Cast: Leonor Silveira, Filipa de Almeida, John Malkovich, Catherine Deneuve, Irene Papas, Stefania Sandrelli, Luis Miguel Cintra, Nikos Hatzopoulos
Director: Manoel de Oilveira
Screenplay: Manoel de Oliveira

 

 

At the time of its creation, Manoel de Oliveira (I'm Going Home, The Convent) was (and still is, as of this writing) the oldest living film director still working, at the age of 95.  I mention this, not because it is important, but it is factual, as well as an interesting tidbit in itself.  It's also a perfect example of what the film that he wrote and directed, A Talking Picture, is like.  It is a nonstop semi-travelogue full of interesting facts and trivia, showcasing historic locales and dialogue that frequently engages the characters in discussions of social significance, both past and present. 
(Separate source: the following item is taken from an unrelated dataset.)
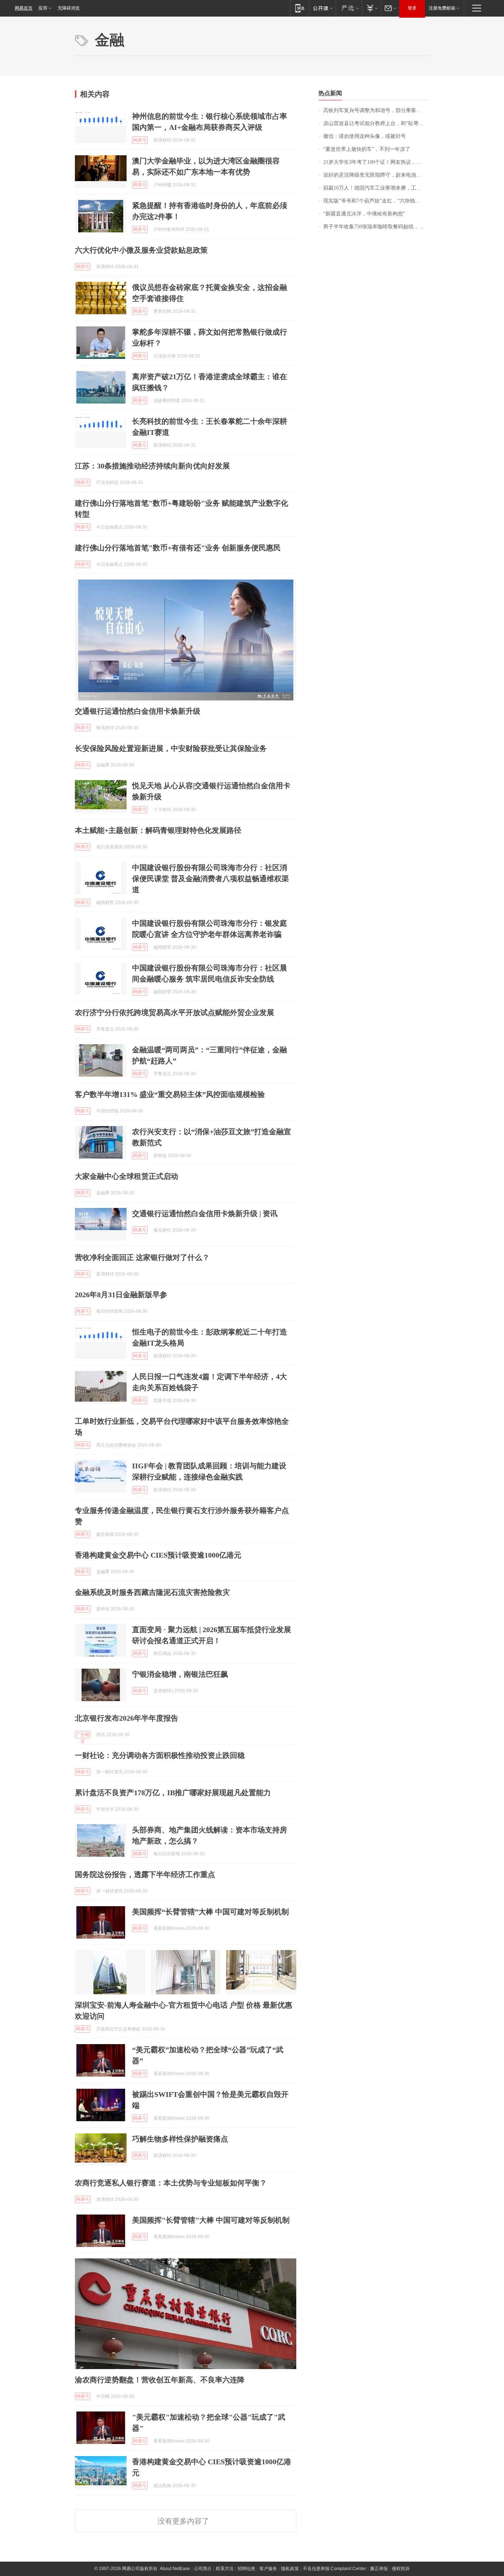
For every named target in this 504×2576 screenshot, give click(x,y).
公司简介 (203, 2568)
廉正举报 (379, 2568)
Although it would seem like a fairly dry experience (and it sometimes can be), it soon becomes clear that there is a direction that the story is headed, no doubt inspired by the aftermath of 9/11.  It is about the emergence of civilizations, and how they have all become dominant and eventually faded over time, but more importantly, how they have all contributed to shape the world we have today.  More specifically, the dealings between the European and Arab world emerge, in all of their affairs and wars, and the implications of all of this for today's society of dichotomy.

De Oliveira casts favorite actress, Leonor Silveira, as Rosa Maria, a Portuguese history professor traveling via cruise with her inquisitive young daughter, Maria Joana.  They are off to see Maria Joana's father, but along the way, Rosa Maria has decided to see all of the sites she has only come to know through her history books, and to impart their significance to her daughter along the way.  Athens, Pompeii, Istanbul, Egypt, and India are some of the important stops, as they admire the architecture and famous locations of religious and cultural focus.  On their travels, they also meet many people, including the captain of their vessel, John Walesa (John Malkovich, Knockaround Guys), who includes them in an interesting discussion with different European women (Deneuve, Papas, Sandrelli) of fame and beauty.  The histories of each country of origin is discussed, through art, language and customs, and the common bonds between them.

A Talking Picture might be of interest for armchair tourists and those who enjoy the History Channel, as it does feature a wealth of information and nicely shot vistas around famous world monuments.  In many respects, it feels very much like an educational video, with its unnatural conversations between colorful characters contrived in order that an overall message can be delivered.  Only in the final moments does A Talking Picture begin to resemble a straightforward film, although it is still in allegorical mode, never really developing its characters or events as anything more than a means to an end. 

While the movie is occasionally interesting, it is also very bland and uneventful much of the time.  Casting well-known actors in supporting roles does help spice things up a bit, and there are conversations between the characters that are poignant and smart enough to almost make the film worthwhile. 

As mentioned previously, there is a message to all of what we see, and we get the sense that it is all heading up to something important, and without spoiling it, it is an event that brings all of the discussions to a head.  Unfortunately, what should have been the most gripping and erudite moments of the movie lay limp and ineffective, and what's worse, predictable.  It sure doesn't help that the final freeze framed shot is unintentionally humorous, where it should have been much more serious, given the gravity of the situation at hand. 

A Talking Picture is a stiff and artificial piece that contains its share of interesting moments, but never really achieves the absorption level required to make it truly compelling.  The allegorical qualities will keep the attention of some of the more perceptive members of the audience, especially as it pertains to the post-9/11 climate, but even in this respect, the presentation could have been handled with a little more depth of feeling.  Elegantly developed, but lacking the emotions and vitality that any film about rich cultural commentary should.